Writing a thesis teaches the student the type of research, writing and critical-thinking skills that will be crucial to master to excel in their career fields, where they may need to report facts and opinions accurately – while making sense of that information in a pragmatic way. The thesis paper requires one to go far beyond merely using their reportorial skills, but rather requires a student to use certain information to support their understanding and evaluation of certain material, a subject and topic.
For example, the student writing a summary paper may examine Edgar Allen Poe’s short stories that revolve heavily around the theme of the macabre.

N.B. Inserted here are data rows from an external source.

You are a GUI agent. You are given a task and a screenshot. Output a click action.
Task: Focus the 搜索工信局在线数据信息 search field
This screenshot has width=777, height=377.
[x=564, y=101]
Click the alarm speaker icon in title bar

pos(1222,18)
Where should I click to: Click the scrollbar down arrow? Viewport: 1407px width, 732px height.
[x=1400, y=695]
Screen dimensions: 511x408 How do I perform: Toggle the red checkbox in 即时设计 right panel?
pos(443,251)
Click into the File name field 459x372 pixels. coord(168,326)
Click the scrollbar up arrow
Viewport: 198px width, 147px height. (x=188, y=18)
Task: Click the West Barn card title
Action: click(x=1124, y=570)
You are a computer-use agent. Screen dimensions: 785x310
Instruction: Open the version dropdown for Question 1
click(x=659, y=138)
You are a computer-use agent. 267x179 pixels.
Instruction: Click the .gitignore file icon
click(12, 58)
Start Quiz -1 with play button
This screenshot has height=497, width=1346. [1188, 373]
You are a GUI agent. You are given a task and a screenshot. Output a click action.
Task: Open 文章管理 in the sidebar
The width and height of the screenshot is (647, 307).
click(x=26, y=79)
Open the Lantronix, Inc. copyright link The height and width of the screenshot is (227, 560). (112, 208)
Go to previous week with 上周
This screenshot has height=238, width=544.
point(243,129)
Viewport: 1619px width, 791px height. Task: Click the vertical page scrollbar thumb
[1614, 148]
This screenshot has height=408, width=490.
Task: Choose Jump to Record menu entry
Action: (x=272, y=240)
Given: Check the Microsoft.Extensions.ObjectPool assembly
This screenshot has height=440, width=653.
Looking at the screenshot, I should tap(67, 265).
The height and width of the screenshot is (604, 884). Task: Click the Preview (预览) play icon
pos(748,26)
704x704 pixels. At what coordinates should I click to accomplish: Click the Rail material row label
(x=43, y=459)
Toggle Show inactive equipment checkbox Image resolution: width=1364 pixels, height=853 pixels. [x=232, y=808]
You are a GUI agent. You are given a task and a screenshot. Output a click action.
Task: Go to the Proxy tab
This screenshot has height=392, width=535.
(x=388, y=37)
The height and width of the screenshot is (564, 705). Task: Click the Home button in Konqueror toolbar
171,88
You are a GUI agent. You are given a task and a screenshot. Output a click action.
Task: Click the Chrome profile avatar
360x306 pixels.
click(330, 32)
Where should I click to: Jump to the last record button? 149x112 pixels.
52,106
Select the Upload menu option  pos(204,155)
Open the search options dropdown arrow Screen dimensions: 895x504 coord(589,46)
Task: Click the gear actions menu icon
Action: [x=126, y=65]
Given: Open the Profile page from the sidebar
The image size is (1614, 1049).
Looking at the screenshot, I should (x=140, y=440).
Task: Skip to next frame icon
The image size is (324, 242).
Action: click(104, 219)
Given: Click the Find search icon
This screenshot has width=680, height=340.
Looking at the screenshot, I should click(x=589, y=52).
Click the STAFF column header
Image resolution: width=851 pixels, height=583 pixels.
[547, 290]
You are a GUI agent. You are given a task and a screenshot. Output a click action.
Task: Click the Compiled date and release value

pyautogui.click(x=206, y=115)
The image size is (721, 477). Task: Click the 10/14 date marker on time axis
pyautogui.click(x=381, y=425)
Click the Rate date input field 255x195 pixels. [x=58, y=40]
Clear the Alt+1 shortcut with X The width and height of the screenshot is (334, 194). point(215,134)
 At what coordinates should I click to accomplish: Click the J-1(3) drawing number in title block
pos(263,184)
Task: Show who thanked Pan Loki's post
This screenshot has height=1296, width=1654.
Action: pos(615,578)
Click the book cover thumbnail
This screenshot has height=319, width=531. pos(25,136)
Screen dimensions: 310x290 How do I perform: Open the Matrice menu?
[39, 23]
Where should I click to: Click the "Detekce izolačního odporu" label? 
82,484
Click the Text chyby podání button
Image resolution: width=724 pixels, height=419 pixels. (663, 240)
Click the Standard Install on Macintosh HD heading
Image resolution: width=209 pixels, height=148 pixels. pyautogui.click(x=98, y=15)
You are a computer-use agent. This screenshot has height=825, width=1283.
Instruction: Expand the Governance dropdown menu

But the student writing the thesis paper will look more closely at the macabre in Poe’s fiction. They will examine what has been written in published scholarly articles about this theme in Poe’s work while coming to their own conclusions and interpretations on the topic – either accepting or rejecting the perspectives the critics offer. Ultimately, through their thesis paper, the student will offer their thoughts on why this is important – even practical – in the real world, what it can offer today’s reader, what they can learn from it, how Poe’s fiction should be read, and so on.
An example of a perhaps more practical focus and topic for a thesis paper could make an argument about smoking – "Smoking should be banned in public places", an argument a thesis paper may be defending. Of course, the student covering this topic would have to look at both sides of this argument, conducting research to explore as many aspects of the subject as possible, and discovering ways that they could maybe develop the topic, bringing forth, possibly, new information and perspectives on the topic.